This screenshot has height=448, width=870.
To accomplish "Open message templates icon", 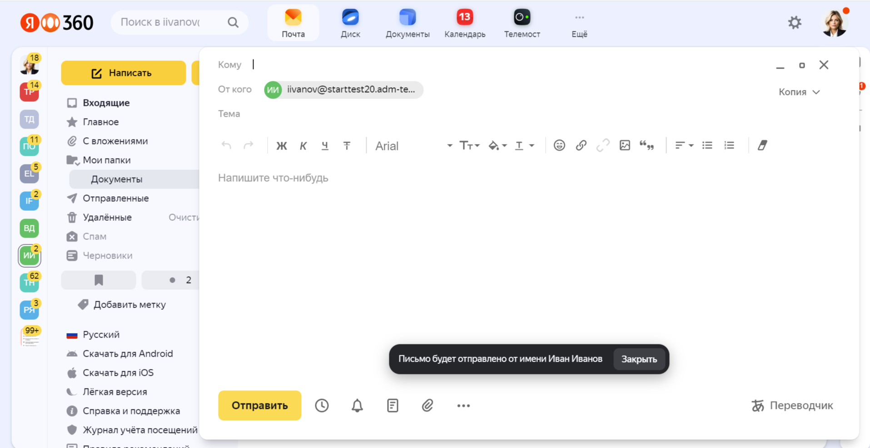I will point(393,405).
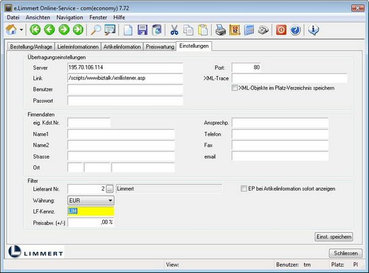Click the blue question mark help icon

coord(295,30)
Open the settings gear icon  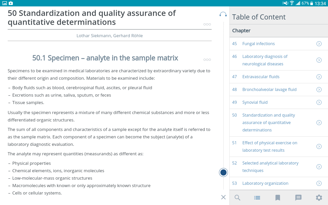[319, 198]
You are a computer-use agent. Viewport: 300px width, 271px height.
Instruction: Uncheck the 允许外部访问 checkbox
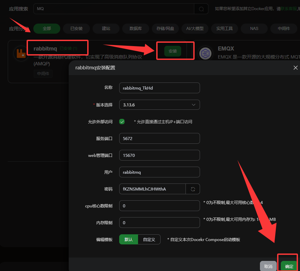point(122,122)
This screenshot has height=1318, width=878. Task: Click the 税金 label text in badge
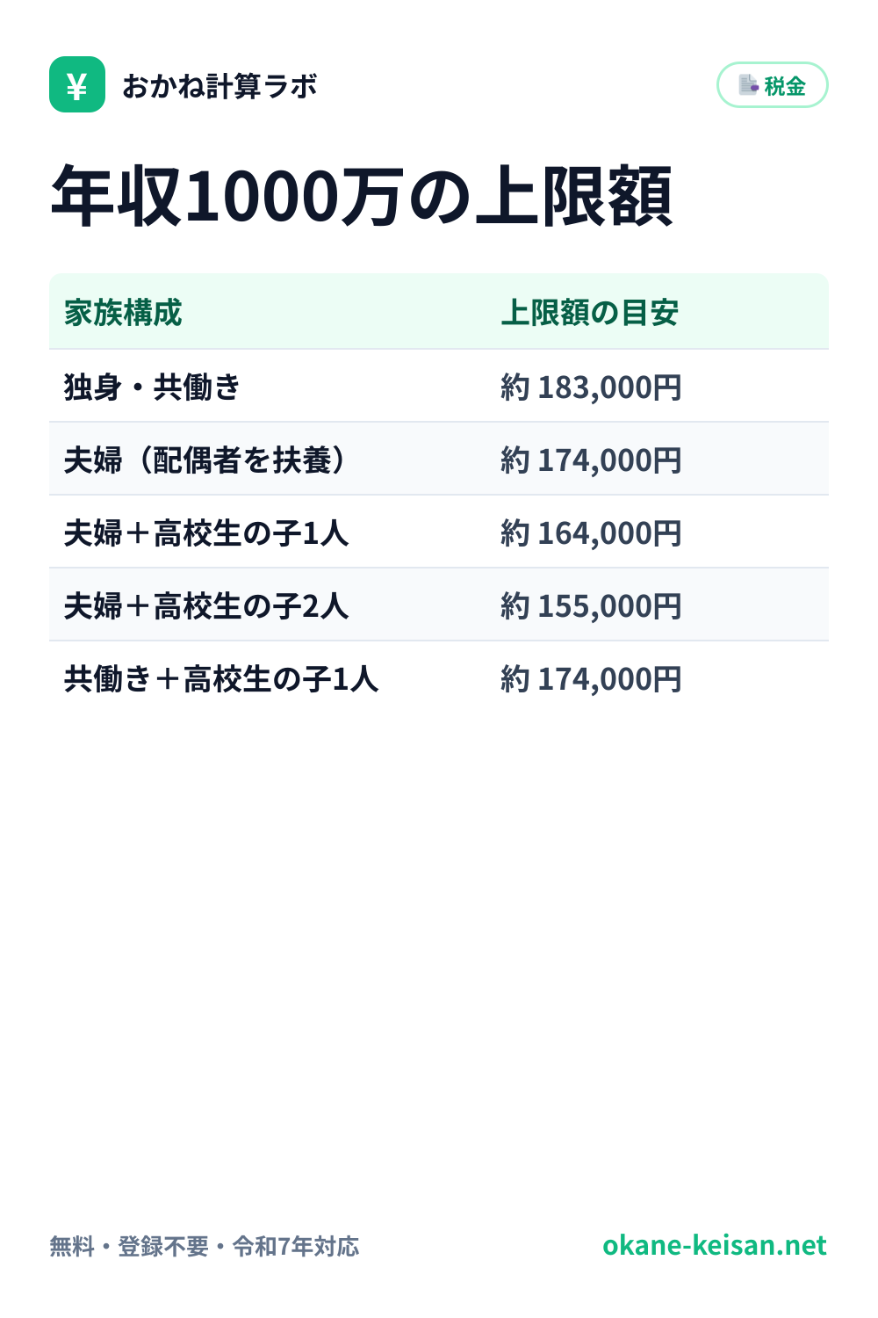(x=785, y=86)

> [Work request]:
Only the lines from the one containing "You are a computer-use" through the final line of the material should appear in the answer, copied exactly and without any picture.

> [Exercise output]:
You are a computer-use agent. Viewport: 300px width, 271px height.
Instruction: Uncheck the 允许外部访问 checkbox
point(122,122)
This screenshot has height=1318, width=878. Task: Click the 税金 label text in badge
(x=785, y=86)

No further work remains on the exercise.